The aim of this prospective study was to establish complementary data of uteri exposed to diethylstilbestrol (DES) in utero for transvaginal analysis and vascularity changes during the menstrual cycle.
A total of 28 women with DES-exposed uteri were compared with 60 non-exposed women. Transvaginal ultrasound and colour Doppler imaging were performed on days 5 and 22 of the menstrual cycle. Uteri were measured on sagittal and transverse scans. Uterine length, width, thickness and uterine cavity length and width were measured.
- Uterine volume and uterine cavity area were calculated. DES-exposed uterine volume was equal to 31.84 +/- 3.37 cm3.
- The cavity area of DES-exposed uterus was equal to 35.85 +/- 3.93 cm2.
- Cervix length of DES-exposed uterus was significantly smaller than that of non-exposed uterus.
- The uterine artery pulsatility index (PI) of DES-exposed uterus was significantly higher than that of normal uterus. Blood flow remained stable throughout the menstrual cycle.
- The PI of DES-exposed uterus remained stable during the menstrual cycle, as in non-exposed uterus, and it decreased during the luteal phase. This lack of modification in vascularity of DES-exposed uterus may explain miscarriages and obstetric complications such as intrauterine growth retardation or pre-eclampsia.

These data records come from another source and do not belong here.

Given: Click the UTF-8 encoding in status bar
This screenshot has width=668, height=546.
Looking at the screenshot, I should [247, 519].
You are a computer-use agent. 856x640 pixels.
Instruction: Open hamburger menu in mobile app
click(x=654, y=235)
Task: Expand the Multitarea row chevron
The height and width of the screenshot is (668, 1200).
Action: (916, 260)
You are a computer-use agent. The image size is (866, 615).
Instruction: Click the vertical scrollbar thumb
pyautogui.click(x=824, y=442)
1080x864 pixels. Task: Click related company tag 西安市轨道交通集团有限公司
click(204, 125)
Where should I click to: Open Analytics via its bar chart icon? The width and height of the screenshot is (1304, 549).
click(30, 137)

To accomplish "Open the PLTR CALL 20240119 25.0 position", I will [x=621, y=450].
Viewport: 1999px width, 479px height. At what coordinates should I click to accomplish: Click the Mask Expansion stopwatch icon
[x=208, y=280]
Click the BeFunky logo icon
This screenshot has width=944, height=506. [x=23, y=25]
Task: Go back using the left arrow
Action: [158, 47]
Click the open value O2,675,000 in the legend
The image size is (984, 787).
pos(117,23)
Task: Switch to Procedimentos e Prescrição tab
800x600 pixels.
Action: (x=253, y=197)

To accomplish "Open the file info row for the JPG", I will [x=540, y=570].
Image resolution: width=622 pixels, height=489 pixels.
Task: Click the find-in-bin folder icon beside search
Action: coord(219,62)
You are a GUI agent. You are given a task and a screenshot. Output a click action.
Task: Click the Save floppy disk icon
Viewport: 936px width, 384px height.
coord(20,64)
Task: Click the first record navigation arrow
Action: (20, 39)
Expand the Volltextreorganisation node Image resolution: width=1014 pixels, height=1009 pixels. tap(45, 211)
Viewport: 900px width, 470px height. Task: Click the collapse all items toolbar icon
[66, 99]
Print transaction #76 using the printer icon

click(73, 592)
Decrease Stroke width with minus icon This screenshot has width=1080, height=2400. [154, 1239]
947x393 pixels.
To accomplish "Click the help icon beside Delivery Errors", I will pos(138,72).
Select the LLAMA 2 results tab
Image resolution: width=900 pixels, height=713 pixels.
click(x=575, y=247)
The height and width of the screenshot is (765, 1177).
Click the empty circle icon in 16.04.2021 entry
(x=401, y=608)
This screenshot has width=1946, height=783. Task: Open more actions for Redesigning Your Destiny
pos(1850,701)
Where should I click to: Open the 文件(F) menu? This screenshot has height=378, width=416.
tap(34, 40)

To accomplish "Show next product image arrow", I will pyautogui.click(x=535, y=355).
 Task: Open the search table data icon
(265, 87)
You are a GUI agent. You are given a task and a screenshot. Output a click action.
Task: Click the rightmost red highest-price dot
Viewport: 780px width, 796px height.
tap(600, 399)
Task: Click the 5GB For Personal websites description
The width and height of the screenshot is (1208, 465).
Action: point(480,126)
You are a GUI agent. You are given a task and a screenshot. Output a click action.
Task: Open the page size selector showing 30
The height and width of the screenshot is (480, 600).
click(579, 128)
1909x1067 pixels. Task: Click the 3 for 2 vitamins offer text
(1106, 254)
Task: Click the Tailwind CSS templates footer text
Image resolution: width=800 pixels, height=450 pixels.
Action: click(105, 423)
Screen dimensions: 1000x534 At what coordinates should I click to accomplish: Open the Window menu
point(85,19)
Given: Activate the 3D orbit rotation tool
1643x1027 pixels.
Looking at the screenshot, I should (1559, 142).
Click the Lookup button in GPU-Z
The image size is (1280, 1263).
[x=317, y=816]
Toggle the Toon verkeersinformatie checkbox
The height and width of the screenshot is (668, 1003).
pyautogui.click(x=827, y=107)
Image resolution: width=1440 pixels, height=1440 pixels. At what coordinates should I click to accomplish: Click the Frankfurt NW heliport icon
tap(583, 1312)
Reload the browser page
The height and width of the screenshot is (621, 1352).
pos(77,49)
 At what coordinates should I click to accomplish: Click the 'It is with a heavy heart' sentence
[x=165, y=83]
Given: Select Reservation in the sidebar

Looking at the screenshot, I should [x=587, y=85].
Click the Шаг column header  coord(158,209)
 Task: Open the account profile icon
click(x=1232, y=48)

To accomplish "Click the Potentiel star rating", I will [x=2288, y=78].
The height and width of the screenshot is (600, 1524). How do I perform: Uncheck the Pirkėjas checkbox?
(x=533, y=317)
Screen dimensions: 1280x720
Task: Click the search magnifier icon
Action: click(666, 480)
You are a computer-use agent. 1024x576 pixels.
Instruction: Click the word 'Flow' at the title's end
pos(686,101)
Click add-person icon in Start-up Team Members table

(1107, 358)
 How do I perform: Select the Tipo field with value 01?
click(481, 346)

The data may have implications for the assessment of reproductive status and the design of future studies on disorders of implantation in DES-exposed uterus. Based on these results, we now propose a study by Doppler transvaginal sonography and hysterography for all patients exposed in utero to DES Colour Doppler echography gives an appreciation of the implantation chances of DES patients. A high PI may in part explain repetitive miscarriages. We suggest low doses of aspirin for these patients from the beginning of pregnancy.